EXERCISE DETAILS = Search the data for the string "computer" and copy each line where it turns up.

[Saved entries]
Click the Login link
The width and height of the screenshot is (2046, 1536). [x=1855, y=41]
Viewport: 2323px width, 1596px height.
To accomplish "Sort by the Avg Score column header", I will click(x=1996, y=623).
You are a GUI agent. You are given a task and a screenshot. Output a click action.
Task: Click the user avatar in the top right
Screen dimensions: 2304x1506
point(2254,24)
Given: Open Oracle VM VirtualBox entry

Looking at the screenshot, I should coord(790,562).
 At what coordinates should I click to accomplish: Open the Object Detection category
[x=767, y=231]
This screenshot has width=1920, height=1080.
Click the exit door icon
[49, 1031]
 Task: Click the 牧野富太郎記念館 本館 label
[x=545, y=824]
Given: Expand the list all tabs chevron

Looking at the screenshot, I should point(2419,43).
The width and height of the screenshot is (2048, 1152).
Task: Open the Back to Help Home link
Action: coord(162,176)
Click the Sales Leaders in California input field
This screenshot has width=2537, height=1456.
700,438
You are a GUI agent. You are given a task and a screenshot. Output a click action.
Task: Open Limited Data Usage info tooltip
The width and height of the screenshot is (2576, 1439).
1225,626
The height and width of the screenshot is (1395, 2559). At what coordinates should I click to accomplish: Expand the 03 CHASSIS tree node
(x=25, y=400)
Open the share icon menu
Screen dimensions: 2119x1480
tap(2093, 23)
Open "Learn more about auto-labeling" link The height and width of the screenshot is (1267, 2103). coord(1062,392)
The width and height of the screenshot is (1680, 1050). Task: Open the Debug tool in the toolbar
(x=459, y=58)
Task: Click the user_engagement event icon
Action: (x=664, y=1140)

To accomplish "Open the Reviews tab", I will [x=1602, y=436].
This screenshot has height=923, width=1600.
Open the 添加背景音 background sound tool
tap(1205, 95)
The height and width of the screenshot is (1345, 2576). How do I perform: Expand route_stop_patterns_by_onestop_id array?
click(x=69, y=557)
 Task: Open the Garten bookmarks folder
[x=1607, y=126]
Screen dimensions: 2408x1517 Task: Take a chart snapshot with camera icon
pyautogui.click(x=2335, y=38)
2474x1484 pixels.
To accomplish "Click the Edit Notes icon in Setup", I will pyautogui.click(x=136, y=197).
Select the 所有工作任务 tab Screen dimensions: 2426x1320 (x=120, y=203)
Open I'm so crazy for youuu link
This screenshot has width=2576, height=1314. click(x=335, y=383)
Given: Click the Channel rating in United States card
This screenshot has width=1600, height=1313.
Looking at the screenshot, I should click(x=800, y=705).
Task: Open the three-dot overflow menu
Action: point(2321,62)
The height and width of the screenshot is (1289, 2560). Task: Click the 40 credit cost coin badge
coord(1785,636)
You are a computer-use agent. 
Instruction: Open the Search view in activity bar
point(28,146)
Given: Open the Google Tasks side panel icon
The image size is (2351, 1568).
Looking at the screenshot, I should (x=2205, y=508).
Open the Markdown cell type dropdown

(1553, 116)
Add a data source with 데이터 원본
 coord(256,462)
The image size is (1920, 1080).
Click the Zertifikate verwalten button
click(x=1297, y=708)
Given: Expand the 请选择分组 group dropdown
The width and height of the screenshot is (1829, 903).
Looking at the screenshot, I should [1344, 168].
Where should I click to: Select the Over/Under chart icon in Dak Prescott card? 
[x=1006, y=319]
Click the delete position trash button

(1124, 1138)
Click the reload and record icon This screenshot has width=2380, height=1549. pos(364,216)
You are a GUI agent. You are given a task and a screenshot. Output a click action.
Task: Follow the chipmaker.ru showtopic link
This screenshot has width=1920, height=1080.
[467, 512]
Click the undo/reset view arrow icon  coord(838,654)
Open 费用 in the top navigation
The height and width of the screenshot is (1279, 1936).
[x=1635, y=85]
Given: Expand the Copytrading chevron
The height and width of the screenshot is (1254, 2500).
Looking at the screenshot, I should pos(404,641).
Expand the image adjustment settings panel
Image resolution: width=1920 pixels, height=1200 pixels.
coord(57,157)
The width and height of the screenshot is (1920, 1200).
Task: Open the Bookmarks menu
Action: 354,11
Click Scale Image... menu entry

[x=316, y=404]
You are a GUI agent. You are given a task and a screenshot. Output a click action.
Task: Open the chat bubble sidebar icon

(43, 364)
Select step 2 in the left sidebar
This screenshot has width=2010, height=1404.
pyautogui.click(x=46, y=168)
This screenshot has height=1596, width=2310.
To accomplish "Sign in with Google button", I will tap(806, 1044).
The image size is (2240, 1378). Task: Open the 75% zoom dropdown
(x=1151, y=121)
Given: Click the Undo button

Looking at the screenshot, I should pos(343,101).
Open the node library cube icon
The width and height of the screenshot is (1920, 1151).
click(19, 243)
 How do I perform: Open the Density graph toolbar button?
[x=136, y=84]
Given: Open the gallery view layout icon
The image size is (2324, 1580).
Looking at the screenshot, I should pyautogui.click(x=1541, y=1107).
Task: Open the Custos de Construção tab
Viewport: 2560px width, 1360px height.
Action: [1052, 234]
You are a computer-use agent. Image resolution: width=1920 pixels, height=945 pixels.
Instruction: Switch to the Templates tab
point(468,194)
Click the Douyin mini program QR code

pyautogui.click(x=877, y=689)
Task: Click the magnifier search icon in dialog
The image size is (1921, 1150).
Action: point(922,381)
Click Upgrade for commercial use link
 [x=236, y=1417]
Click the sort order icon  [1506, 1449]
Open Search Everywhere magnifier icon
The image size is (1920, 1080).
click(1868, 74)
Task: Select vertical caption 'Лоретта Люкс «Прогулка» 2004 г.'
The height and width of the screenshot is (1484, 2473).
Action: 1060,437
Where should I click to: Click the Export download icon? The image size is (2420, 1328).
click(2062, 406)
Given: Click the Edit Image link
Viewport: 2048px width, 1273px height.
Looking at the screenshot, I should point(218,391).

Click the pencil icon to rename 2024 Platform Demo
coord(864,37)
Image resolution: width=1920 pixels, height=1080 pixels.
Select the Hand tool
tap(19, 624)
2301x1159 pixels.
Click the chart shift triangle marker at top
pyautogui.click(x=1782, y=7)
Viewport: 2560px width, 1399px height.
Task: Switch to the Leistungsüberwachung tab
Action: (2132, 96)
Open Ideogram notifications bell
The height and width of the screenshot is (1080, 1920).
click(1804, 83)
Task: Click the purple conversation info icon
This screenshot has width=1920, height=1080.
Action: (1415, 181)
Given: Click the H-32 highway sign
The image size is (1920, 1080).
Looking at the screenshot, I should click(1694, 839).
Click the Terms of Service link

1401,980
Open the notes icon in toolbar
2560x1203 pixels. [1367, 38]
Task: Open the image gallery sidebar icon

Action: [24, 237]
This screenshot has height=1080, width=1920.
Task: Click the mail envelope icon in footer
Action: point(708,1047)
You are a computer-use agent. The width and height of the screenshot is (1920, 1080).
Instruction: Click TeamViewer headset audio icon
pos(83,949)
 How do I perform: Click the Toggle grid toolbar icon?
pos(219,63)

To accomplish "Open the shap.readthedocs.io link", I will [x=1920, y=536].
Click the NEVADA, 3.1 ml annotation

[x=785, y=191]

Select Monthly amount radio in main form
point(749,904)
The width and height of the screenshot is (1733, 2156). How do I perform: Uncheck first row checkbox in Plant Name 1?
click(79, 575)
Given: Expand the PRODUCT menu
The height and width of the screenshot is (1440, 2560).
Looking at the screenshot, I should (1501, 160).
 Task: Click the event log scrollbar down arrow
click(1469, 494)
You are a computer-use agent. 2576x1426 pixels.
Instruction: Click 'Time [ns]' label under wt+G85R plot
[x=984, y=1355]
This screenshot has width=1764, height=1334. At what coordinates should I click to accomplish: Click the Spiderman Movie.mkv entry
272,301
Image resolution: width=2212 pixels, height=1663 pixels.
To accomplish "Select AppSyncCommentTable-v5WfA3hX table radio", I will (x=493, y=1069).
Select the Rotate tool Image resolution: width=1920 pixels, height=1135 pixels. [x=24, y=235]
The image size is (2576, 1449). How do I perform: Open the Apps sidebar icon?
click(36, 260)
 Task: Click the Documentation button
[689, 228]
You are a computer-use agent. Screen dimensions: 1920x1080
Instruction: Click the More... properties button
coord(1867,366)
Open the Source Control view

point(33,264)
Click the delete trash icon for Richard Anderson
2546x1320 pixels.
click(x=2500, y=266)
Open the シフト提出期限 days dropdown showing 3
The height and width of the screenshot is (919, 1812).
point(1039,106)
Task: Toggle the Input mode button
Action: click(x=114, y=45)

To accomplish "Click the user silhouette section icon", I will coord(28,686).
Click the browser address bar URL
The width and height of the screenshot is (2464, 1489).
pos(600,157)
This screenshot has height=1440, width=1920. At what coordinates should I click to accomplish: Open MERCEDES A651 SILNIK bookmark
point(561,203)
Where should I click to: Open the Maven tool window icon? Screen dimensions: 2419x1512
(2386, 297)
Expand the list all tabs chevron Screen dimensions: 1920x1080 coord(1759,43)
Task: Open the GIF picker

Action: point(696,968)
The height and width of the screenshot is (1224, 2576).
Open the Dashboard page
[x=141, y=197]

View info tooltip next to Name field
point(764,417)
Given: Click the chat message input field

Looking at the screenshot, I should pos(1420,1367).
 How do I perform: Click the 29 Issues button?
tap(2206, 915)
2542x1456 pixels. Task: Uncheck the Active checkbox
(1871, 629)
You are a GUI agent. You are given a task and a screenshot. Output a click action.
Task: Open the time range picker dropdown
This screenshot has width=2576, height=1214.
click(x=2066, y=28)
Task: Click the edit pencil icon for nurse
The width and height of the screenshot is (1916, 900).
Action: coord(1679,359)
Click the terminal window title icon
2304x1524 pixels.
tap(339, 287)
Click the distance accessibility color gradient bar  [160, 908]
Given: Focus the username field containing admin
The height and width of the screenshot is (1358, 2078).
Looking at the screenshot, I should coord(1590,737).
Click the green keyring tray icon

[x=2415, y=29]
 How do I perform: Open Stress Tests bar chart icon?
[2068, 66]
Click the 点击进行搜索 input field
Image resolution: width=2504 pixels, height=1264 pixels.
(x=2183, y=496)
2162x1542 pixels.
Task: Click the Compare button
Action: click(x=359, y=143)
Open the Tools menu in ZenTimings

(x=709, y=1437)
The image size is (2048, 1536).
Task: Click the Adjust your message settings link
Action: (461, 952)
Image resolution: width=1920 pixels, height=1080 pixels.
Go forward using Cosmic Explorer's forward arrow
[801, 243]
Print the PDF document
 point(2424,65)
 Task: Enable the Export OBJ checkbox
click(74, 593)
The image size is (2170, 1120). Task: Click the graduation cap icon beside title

EXERCISE SOLUTION =
You are a computer-use agent. 
You are a computer-use agent. Image resolution: width=1920 pixels, height=945 pixels.
You are a computer-use agent. The width and height of the screenshot is (1920, 1080).
You are a computer-use agent. 2576x1426 pixels.
You are a computer-use agent. Screen dimensions: 1920x1080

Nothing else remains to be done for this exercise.